Qualquer um que mate um boi ou uma vaca em Cuba pode pegar até dez anos de prisão. O delito, tipificado no Código Penal, é um mais severos na visão do Partido Comunista. Para um homicida, a pena costuma ser de sete anos de cárcere.
Antes da Revolução Cubana de 1959, liderada por Fidel Castro, a ilha possuía vários pequenos e médios pecuaristas. Eles cuidavam de cerca de 6000 cabeças de gado. O negócio atraía algumas empresas americanas, principalmente texanas, que exportavam a carne para os Estados Unidos. Não havia problema algum em matar uma vaca.
Com o avanço do comunismo na ilha, essa classe média de proprietários rurais foi um dos grupos que se revoltaram contra o novo sistema. Por isso, a província de Camaguey, onde se concentravam esses pecuaristas, foi uma das que mais sofreu a repressão do governo revolucionário. Foi lá onde criaram-se as Unidades Militares de Ajuda à Produção (Umaps), os campos de trabalho forçado para onde eram enviados todos os que eram considerados contrarrevolucionários. A lista incluía gays, alcoólatras, testemunhas de Jeová, sacerdotes cristãos, artistas, intelectuais, usuários de maconha e, claro, camponeses e pecuaristas insatisfeitos. As Umaps funcionaram entre 1965 e 1968.

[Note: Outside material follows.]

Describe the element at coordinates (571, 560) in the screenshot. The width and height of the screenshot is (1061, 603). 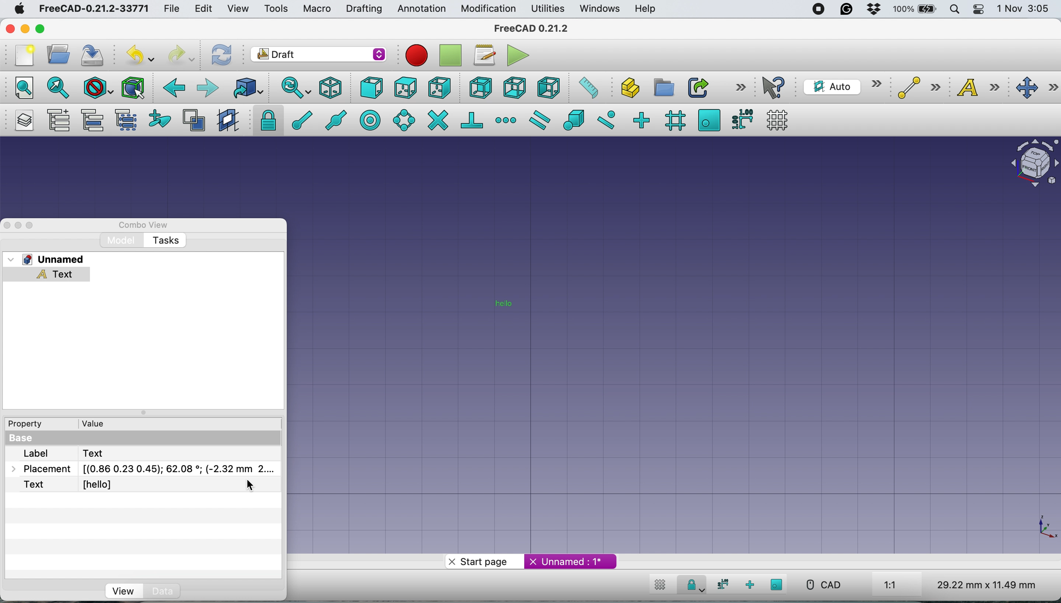
I see `unnamed` at that location.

Além do controle político, houve uma estrangulação econômica. Após a Segunda Lei de Reforma Agrária, de 1963, o governo confiscou animais e vários meios de produção, como tratores e colheitadeiras.
Descontentes com os rumos do país e famintos, muitos camponeses começaram a matar os bichos para consumo próprio.

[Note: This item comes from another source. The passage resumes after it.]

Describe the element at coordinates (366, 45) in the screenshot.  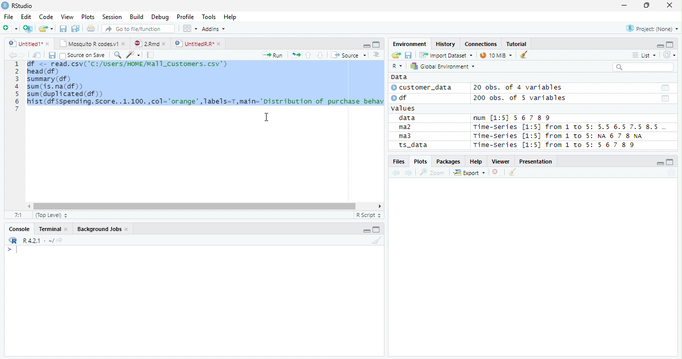
I see `Minimize` at that location.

Sob o risco de os bois e vacas sumirem do pasto, o que afetaria a oferta de carne e de leite, várias leis foram criadas para coibir o abate ao longo do tempo. Em 1962, Fidel anunciou que o gado deveria ser poupado para “salvar nossa riqueza pecuária” e produzir no futuro “o dobro ou o triplo de carne”. Em 1979, o delito foi tipificado no primeiro Código Penal. Em 1997, um decreto foi publicado para conter a tentação de abater um animal para encher a barriga durante a escassez do período especial, quando a União Soviética retirou o apoio para a ditadura caribenha.
A burocracia imposta aos produtores tem contornos kafkanianos, como mostra o relato da jornalista Inalkis Rodriguez Lora, para o jornal La Hora de Cuba.
Logo que nasce, o bezerro ganha um certificado, como se fosse um RG. Seu dono deve levá-lo em até 30 dias para uma agência estatal para declará-lo. A visita deve ser repetida quando o animal completa 1 ano e 2 anos.
Se a vaca morre no pasto, o sufoco é enorme. Para provar que não a matou por sua própria vontade, o pequeno produtor deve chamar um veterinário, que retira as vísceras do animal e leva tudo para um laboratório para que a causa da morte possa ser diagnosticada. O processo deve ser concluído em até dez dias. “Este trâmite é pouco provável que se cumpra, porque os resultados do exame quase nunca chegam antes do prazo. O que faz o veterinário do município? Ele simplesmente diz o que ele acha que foi a causa do falecimento”, escreveu Inalkis Rodriguez, de Camaguey.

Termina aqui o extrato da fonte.